A prima, que enfrentava um relacionamento abusivo, conseguiu se separar, mas Jason acabou indo viver debaixo do Viaduto Leste. Em meio ao processo de mudança de estado, ele conta ter perdido todos os documentos. Por isso, afirma, não consegue voltar para a cidade natal, não tem acesso a programas assistenciais e não consegue arranjar emprego. “Procuro me agasalhar e ficar dentro da barraca, mas está sempre faltando alguma coisa”, diz.
Quando o frio vem acompanhado de vento, a situação para quem mora na rua fica ainda mais dramática, conta. Além da piora na sensação térmica, há o risco de que a barraca seja desmanchada. Na rua, em meio à poeira, ao pó de asfalto e à falta de água, as roupas acabam virando itens descartáveis. Por isso, Jason considera que as doações são uma ajuda indispensável.
“A prefeitura poderia arrumar uma barraca para nós. Nesta época, bate o vento e a pessoa perde tudo. É só ver as barracas voando.” A carência de agasalhos, muitas vezes, é também de comida. A realidade de Jason e de quem vive ali na Vila dos Cachorros – como identifica um letreiro em um dos pilares do viaduto, é de apenas uma refeição ao dia. Os sem-teto recorrem ao Restaurante Popular mantido pela prefeitura ou dependem de doações. Muitas vezes, eles ainda têm que decidir se vão comer ou alimentar cães e gatos que lhes servem de companhia fiel.
Enquanto olha para a Bandeira do Brasil, que é de um colega, Jason diz que não tem muita esperança com o futuro do país. Sem documentos, inclusive sem título de eleitor, ele diz que não sabe ainda se vai votar nas eleições de outubro. De toda forma, pede ao futuro comandante do país que olhe para as pessoas em situação de rua. Mas confessa que não espera muito.

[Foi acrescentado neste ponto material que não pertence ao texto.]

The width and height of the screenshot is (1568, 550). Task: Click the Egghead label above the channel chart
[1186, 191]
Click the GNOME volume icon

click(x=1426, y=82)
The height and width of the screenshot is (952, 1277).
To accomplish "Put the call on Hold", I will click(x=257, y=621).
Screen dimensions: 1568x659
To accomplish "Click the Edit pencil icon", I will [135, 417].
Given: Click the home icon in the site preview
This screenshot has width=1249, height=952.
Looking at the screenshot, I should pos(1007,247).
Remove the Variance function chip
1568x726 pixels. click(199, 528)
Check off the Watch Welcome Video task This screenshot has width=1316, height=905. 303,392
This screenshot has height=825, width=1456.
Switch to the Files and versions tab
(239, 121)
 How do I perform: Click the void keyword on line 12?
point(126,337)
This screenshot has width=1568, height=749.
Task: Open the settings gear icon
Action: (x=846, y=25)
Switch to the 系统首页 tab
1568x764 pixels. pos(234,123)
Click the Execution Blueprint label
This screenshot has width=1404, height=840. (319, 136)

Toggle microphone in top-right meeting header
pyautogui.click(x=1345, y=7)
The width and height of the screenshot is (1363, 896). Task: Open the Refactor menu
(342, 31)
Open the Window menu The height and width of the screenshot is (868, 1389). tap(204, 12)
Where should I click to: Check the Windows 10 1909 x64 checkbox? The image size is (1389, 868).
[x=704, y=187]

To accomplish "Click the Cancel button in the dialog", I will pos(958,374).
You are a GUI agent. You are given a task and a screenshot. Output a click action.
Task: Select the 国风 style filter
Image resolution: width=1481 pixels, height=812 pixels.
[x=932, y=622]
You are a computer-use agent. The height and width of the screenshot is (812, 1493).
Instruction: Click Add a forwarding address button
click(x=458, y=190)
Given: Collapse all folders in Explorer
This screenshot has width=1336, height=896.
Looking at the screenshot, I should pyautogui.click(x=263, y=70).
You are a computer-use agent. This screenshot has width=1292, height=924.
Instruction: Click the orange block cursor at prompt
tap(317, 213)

“No Brasil, quem tem mais tira de quem tem menos”, reflete. Segundo ele, a lógica se repete até na hora de ajudar. Jason acredita que algumas pessoas levam agasalhos ou alimentos aos moradores de rua para “fazer marketing pessoal”. “É gente que tem interesse em fazer propaganda da doação. Um dia desses mesmo tinha um 'tik toker' fazendo uma filmagem aqui para ganhar dinheiro em cima da gente, da nossa miséria”, diz.
E esse contingente vai crescendo, enquanto o frio aumenta. Laércio Antônio Costa Marques, de 29, chegou esta semana de João Monlevade, na Região Central de Minas. Sem ter para onde ir, juntou-se ao grupo que vive sob o Viaduto Leste. Chegou com a roupa do corpo: uma blusa de malha vermelha, uma calça preta e chinelos. “Minha intenção é arrumar serviço como ajudante de pedreiro”, conta.
No pescoço, ele tem a palavra “fé” tatuada. Mas procura esconder. Teme que as escritas no corpo atrapalhem de conseguir trabalho. Ao futuro presidente do Brasil, ele pede que olhe para os moradores de rua. “Nós também temos sonhos. Também somos dignos de oportunidades.” Entre as oportunidades mais urgentes, ele pede um cobertor e um emprego. O relógio marcava 15h e Laércio ainda não tinha almoçado. Na verdade, não fazia ideia de como poderia conseguir a refeição do dia.